--- BACAAN YANG DIBERIKAN ---
Jakarta, CNN Indonesia -- Bank Dunia mencatat kontribusi remitansi (pengiriman uang dari Tenaga Kerja Indonesia/TKI ke negara asalnya) mencapai US$8,9 miliar atau setara Rp118 triliun pada 2016 lalu. Realisasi ini setara dengan satu persen dari Produk Domestik Bruto (PDB) Indonesia.
Sayangnya, sambung Chaves, kebanyakan TKI
bekerja di sektor domestik, yaitu pada jenis-jenis pekerjaan yang minim
keterampilan, meski penghasilannya lebih baik dibandingkan yang diperoleh
tenaga kerja di dalam negeri.
"Sebagian besar menjadi pembantu rumah tangga dan di sektor pertanian yang
memiliki keterbatasan keterampilan," imbuh dia.
Berdasarkan data Bank Dunia, TKI bekerja sebagai pembantu rumah tangga (PRT)
atau pengasuh anak sekitar 32 persen, pekerja pertanian 19 persen, pekerja
konstruksi 18 persen, dan pekerja pabrik 8 persen.
Kemudian, sekitar 6 persen menjadi perawat lansia, 4 persen menjadi pekerja
toko, restoran, dan hotel, 2 persen menjadi supir, dan hanya sekitar 0,5 persen
menjadi pekerja kapal pesiar.

--- INSTRUKSI TUGAS ---
Periksa apakah setiap pernyataan berikut sesuai dengan bacaan di atas tentang remitansi TKI. Jawab ya atau tidak untuk (a), (b), dan (c), masing-masing disertai kutipan persis dari bacaan yang menentukan jawabannya.
(a) Menurut Bank Dunia, remitansi TKI pada 2016 mencapai US$8,9 miliar.
(b) Pekerja konstruksi merupakan kelompok TKI dengan persentase terbesar.
(c) Penghasilan TKI lebih rendah daripada penghasilan tenaga kerja di dalam negeri.

--- CUPLIKAN DATA ---

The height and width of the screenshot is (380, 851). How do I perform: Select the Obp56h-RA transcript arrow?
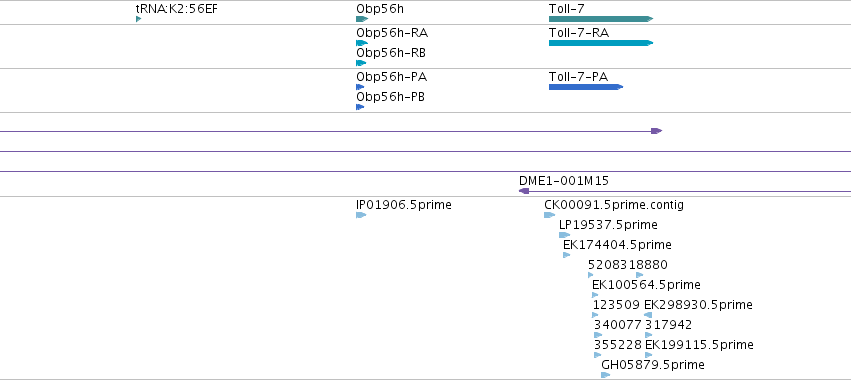362,43
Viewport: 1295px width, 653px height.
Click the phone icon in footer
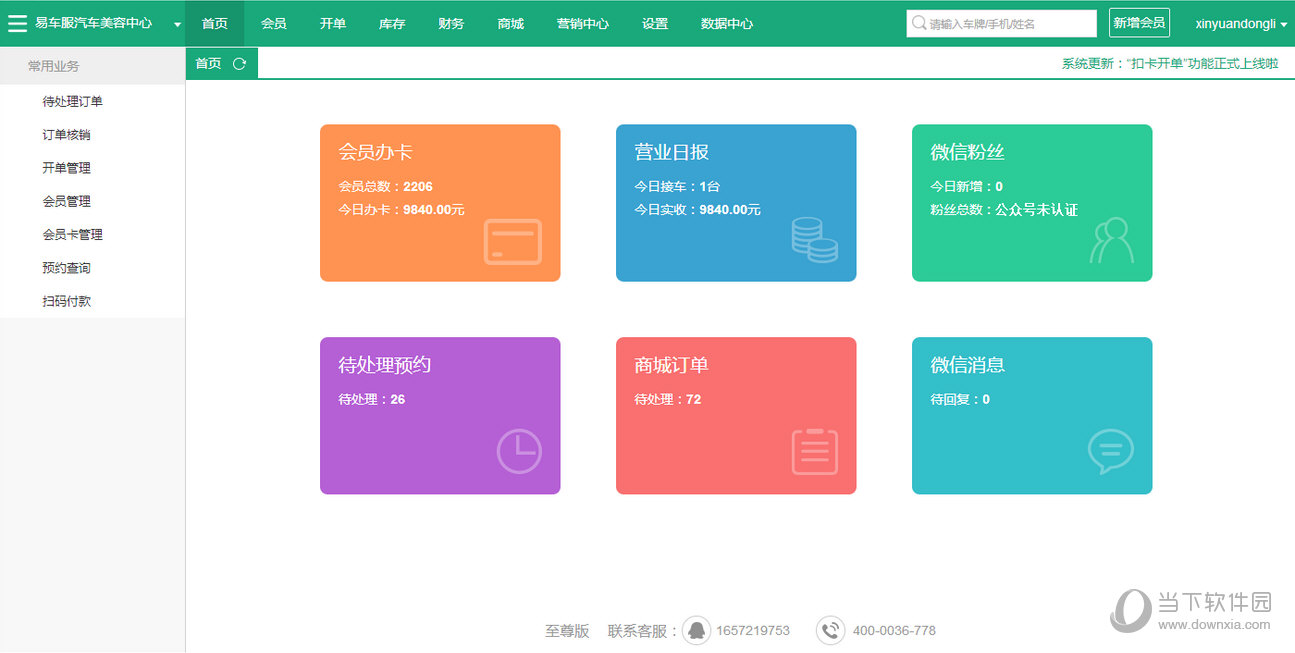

--- JAWABAN LATIHAN ---
(a) Ya: "Bank Dunia mencatat kontribusi remitansi (pengiriman uang dari Tenaga Kerja Indonesia/TKI ke negara asalnya) mencapai US$8,9 miliar atau setara Rp118 triliun pada 2016 lalu."
(b) Tidak: "TKI bekerja sebagai pembantu rumah tangga (PRT) atau pengasuh anak sekitar 32 persen, pekerja pertanian 19 persen, pekerja konstruksi 18 persen"
(c) Tidak: "meski penghasilannya lebih baik dibandingkan yang diperoleh tenaga kerja di dalam negeri."